RECORD EXCERPTS:
■ ■ ■ ■

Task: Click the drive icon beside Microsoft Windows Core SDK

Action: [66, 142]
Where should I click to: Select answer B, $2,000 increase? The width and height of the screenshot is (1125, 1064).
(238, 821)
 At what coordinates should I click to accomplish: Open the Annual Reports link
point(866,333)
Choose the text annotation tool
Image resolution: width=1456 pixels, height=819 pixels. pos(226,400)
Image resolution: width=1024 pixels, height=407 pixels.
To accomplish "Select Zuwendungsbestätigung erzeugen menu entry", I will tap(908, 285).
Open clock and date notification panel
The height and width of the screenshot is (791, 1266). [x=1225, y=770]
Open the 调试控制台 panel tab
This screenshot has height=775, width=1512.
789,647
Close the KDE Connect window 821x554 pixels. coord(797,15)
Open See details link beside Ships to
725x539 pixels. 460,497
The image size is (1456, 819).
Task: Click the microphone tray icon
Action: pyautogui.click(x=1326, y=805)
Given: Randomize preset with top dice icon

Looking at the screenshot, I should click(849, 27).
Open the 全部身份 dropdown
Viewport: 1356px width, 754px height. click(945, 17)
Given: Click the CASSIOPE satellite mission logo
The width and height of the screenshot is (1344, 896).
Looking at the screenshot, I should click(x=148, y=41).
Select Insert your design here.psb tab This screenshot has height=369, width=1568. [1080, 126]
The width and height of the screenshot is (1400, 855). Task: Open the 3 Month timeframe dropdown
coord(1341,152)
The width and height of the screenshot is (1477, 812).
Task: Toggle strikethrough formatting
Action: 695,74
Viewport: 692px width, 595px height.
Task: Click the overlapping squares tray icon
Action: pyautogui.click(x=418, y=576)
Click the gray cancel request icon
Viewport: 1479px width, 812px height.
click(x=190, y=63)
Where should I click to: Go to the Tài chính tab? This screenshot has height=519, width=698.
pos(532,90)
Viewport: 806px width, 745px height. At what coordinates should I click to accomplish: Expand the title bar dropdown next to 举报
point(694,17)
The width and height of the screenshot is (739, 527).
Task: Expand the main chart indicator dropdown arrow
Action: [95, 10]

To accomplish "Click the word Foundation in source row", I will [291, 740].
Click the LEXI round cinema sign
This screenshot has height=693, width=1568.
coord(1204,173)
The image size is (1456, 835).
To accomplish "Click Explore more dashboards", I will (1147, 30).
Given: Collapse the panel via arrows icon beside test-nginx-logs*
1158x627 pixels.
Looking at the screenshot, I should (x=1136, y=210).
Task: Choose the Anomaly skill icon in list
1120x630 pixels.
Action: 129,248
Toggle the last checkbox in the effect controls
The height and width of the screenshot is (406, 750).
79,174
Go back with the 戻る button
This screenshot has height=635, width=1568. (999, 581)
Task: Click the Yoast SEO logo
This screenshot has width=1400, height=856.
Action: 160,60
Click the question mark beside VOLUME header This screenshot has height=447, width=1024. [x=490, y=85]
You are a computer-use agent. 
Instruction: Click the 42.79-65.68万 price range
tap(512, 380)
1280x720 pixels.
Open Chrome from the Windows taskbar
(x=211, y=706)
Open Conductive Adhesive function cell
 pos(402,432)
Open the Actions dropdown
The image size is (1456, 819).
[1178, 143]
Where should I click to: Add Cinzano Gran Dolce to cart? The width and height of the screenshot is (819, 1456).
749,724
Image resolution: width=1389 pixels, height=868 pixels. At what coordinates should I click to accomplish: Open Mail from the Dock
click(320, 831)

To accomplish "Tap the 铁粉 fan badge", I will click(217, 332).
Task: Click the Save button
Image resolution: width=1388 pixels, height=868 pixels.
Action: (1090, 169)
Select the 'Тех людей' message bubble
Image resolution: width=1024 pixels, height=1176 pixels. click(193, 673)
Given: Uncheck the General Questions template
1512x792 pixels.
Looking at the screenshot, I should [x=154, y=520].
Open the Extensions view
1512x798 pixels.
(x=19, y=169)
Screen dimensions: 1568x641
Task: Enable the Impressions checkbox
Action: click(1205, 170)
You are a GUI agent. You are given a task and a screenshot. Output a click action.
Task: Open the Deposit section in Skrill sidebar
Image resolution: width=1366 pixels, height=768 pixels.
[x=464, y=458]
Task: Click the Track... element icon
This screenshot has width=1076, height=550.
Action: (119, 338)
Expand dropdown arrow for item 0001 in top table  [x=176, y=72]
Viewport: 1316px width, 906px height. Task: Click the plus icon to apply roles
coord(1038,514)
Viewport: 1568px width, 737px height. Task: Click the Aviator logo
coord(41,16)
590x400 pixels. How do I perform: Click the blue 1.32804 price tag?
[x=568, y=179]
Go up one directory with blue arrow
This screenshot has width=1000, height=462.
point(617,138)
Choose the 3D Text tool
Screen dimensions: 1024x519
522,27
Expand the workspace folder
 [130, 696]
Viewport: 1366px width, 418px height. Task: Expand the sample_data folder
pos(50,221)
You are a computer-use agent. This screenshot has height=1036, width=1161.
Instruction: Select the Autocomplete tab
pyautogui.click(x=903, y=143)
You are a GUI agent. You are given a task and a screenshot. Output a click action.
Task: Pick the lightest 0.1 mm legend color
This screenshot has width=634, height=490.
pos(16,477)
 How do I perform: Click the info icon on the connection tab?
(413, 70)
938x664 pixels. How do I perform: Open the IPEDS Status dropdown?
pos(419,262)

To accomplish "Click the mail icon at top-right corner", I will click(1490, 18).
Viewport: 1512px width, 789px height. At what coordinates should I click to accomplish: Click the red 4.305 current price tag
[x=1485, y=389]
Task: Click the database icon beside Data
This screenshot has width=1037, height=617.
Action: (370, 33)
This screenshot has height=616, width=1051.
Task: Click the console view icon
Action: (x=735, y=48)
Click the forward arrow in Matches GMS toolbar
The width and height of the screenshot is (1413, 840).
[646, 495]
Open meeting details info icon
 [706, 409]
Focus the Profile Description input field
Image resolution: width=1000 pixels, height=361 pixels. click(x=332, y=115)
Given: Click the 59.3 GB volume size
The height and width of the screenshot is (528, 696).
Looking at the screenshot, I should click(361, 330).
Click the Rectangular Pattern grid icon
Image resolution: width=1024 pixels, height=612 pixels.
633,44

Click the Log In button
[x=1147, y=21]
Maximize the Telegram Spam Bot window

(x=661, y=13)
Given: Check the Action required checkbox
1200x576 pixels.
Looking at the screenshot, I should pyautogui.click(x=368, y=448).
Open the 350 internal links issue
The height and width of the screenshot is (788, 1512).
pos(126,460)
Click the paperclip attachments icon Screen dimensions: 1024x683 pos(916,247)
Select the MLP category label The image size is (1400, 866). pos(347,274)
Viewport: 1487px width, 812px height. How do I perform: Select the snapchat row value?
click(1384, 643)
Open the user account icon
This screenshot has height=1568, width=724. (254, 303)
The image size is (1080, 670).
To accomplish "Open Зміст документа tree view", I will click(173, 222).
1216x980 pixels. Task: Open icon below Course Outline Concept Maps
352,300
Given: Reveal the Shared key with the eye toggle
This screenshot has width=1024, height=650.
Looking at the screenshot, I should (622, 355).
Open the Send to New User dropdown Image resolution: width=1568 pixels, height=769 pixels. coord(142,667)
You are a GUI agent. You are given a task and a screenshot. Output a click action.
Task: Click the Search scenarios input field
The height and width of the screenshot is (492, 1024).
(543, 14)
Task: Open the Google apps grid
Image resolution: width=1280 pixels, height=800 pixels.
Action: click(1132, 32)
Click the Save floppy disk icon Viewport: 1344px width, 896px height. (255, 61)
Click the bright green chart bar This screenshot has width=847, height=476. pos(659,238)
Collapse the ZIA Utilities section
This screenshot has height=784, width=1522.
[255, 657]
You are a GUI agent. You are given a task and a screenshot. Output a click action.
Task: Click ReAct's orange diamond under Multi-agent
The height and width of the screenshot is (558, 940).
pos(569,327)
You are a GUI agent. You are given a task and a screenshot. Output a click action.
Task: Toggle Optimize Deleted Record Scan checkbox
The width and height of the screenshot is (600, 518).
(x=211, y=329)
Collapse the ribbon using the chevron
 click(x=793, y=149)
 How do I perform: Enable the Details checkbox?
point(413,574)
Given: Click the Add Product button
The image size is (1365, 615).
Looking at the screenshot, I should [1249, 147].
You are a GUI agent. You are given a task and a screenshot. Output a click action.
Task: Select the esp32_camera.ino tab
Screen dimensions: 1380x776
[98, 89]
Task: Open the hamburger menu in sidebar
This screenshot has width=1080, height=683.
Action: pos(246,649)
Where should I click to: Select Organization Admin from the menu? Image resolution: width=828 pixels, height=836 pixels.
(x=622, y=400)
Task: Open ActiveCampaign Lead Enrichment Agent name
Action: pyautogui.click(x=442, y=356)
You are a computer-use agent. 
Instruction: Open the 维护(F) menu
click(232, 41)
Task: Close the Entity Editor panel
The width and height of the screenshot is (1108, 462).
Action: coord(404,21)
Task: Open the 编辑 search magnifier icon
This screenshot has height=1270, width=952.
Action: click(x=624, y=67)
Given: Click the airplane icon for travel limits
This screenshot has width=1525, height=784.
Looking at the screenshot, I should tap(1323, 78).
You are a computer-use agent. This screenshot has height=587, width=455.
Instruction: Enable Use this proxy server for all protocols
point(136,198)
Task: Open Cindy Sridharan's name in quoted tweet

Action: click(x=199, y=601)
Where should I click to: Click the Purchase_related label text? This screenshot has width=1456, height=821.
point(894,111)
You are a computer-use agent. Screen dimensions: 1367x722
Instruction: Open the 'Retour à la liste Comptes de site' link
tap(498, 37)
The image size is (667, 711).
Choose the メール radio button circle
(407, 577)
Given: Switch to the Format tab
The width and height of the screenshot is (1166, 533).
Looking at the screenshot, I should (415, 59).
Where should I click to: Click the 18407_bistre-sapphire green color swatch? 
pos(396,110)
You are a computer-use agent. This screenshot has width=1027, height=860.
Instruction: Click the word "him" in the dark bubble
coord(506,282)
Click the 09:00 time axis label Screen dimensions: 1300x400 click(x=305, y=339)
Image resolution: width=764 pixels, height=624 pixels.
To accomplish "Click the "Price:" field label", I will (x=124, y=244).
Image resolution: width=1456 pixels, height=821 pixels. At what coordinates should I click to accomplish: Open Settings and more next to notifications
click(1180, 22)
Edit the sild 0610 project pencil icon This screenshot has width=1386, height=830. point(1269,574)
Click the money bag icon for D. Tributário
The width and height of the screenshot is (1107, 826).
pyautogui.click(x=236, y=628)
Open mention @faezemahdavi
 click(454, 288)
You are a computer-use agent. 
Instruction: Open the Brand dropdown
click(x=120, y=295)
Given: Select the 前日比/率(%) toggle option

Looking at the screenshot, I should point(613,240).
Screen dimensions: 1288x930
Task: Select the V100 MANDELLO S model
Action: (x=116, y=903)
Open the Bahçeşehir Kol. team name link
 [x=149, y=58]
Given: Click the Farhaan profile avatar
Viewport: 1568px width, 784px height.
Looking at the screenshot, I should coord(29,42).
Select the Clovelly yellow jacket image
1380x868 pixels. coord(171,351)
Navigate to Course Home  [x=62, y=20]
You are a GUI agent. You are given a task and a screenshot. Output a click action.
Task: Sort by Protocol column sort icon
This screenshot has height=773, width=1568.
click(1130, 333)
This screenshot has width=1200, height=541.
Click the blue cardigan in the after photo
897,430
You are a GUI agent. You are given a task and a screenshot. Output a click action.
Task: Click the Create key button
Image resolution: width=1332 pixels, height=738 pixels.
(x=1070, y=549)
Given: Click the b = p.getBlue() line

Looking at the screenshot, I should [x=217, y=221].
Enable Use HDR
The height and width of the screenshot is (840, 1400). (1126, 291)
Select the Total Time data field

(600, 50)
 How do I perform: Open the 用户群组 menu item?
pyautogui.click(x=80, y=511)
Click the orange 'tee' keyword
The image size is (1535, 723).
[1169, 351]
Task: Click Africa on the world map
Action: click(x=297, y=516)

■ ■ ■ ■

YOUR OBJECTIVE:
Lay out the entries as a Markdown table with the columns Row and Line, starting at the line containing "Collapse the ribbon using the chevron" and ending at the line containing "Looking at the screenshot, I should [1249, 147].", omitting blank lines.

FULL RESPONSE:
| Row | Line |
|---|---|
| 1 | Collapse the ribbon using the chevron |
| 2 |  click(x=793, y=149) |
| 3 |  How do I perform: Enable the Details checkbox? |
| 4 | point(413,574) |
| 5 | Given: Click the Add Product button |
| 6 | The image size is (1365, 615). |
| 7 | Looking at the screenshot, I should [1249, 147]. |